I poeti Siciliani contribuirono in modo significativo al patrimonio letterario italiano. Federico II, uomo di grande cultura anche linguistica, intendeva avvalersi di ogni possibile mezzo per stabilire la sua supremazia sull'Italia, e in Europa. A questo fine attuò una politica strumentale, anche nel campo culturale. Con la Scuola Siciliana egli volle creare una nuova poesia che fosse laica, e si potesse così contrapporre al predominio culturale che la Chiesa aveva nel periodo, non municipale, da opporsi alla produzione poetica comunale (l'imperatore era in lotta con i comuni) e aristocratica, che ruotasse, cioè, intorno alla sua figura.

I poeti di questa corrente letteraria appartenevano all'alta borghesia, ed erano tutti funzionari di corte, o burocrati, che lavoravano presso la corte di Federico. Importante rilevare che tutti erano impegnati in attività e funzioni di organizzazione, di cancelleria, di amministrazione. La produzione poetica era riservata alla libertà dello spirito e non costituiva un lavoro o una funzione. In questo senso, la Scuola Siciliana fu un tentativo di realizzare una cultura universale e spirituale, nel rispetto delle religioni, ma senza condizionamenti né, tanto meno, subordinazione. Non a caso uno dei castelli più importanti della casa di Svevia (Castello di Weibling) ha il nome da cui deriva l'etimologia del termine "ghibellino"[2].

Questo gruppo di poeti scrivevano in volgare meridionale. Tra i maggiori esponenti della scuola siciliana furono: Giacomo da Lentini, considerato anche il caposcuola, Odo delle Colonne, Guido delle Colonne, Pier della Vigna.

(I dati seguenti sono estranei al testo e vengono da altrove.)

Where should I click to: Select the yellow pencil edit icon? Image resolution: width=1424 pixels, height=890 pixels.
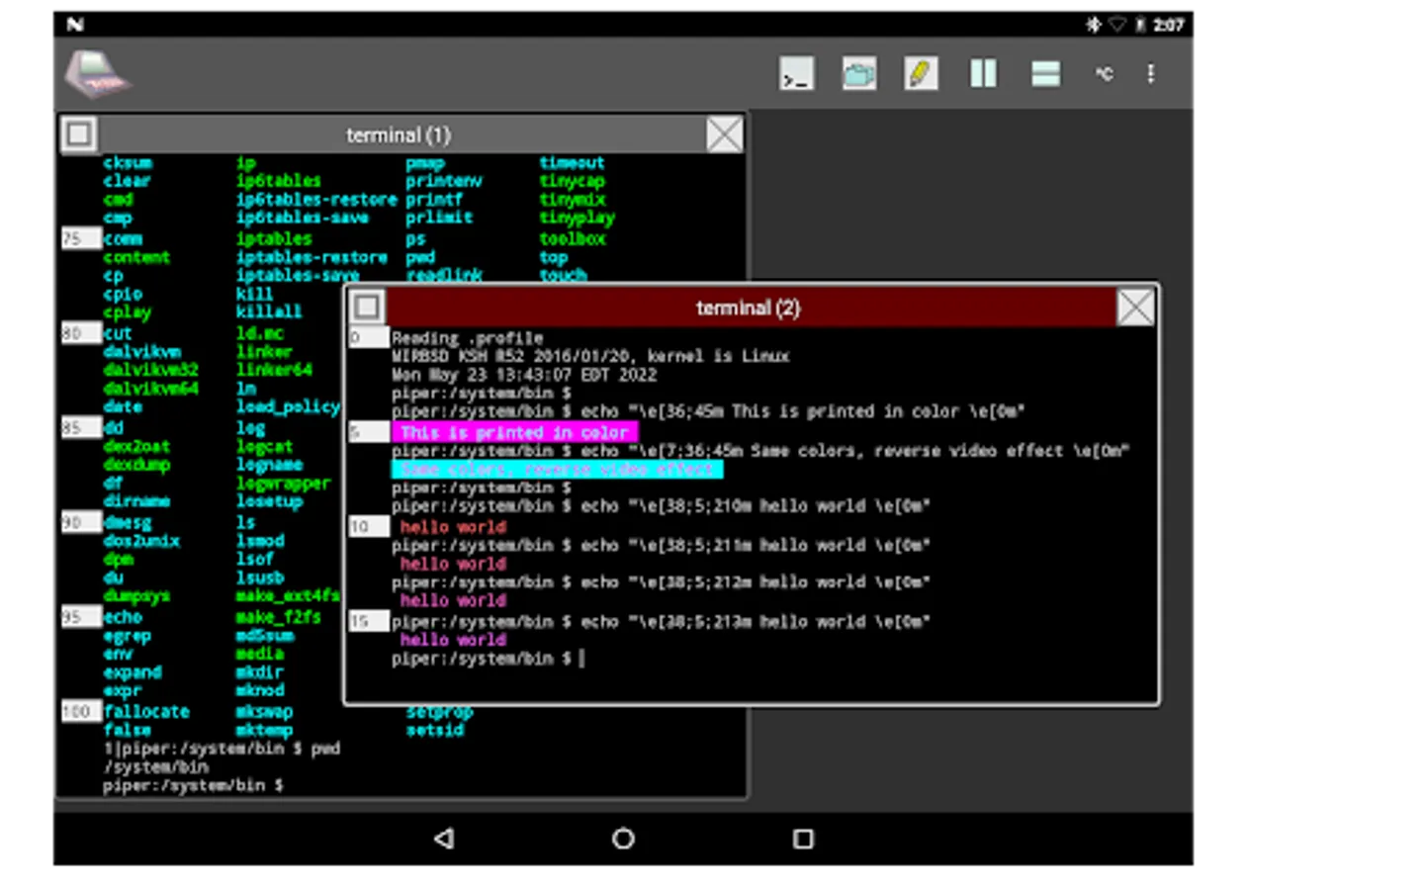coord(921,74)
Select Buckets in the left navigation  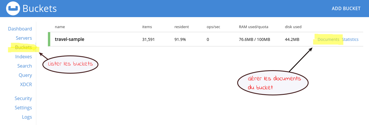pyautogui.click(x=23, y=47)
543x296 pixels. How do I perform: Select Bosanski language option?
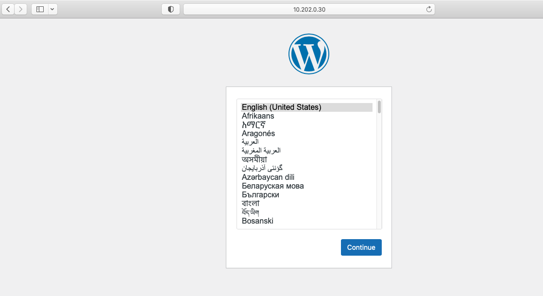point(306,221)
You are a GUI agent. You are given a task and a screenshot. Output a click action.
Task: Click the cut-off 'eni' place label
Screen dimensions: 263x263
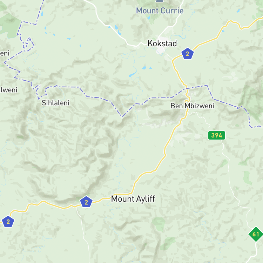point(5,53)
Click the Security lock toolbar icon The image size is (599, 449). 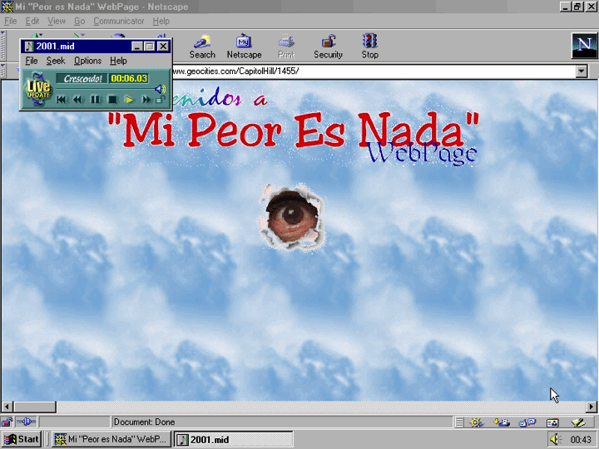328,46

Alla scuola poetica siciliana ed al suo caposcuola si deve l'invenzione di una nuova metrica, denominata il sonetto. 
Il sonetto è un breve componimento poetico, tipico soprattutto della letteratura italiana, il cui nome deriva dal provenzale sonet (suono, melodia) che si riferiva in genere a una canzone con l'accompagnamento della musica. 
Nella sua forma tipica, è composto da quattordici versi endecasillabi raggruppati in due quartine ("fronte") a rima alternata o incrociata e in due terzine ("sirma") a rima varia. 
I componimenti dei poeti della Scuola si datano nel ventennio compreso tra il 1230 ed il 1250, con un chiaro influsso sulla produzione culturale delle città ghibelline dell'Italia centrale (come per esempio Bologna, città dove visse Guido Guinizzelli, padre del Dolce Stil Novo, influenzato dalla scuola Siciliana).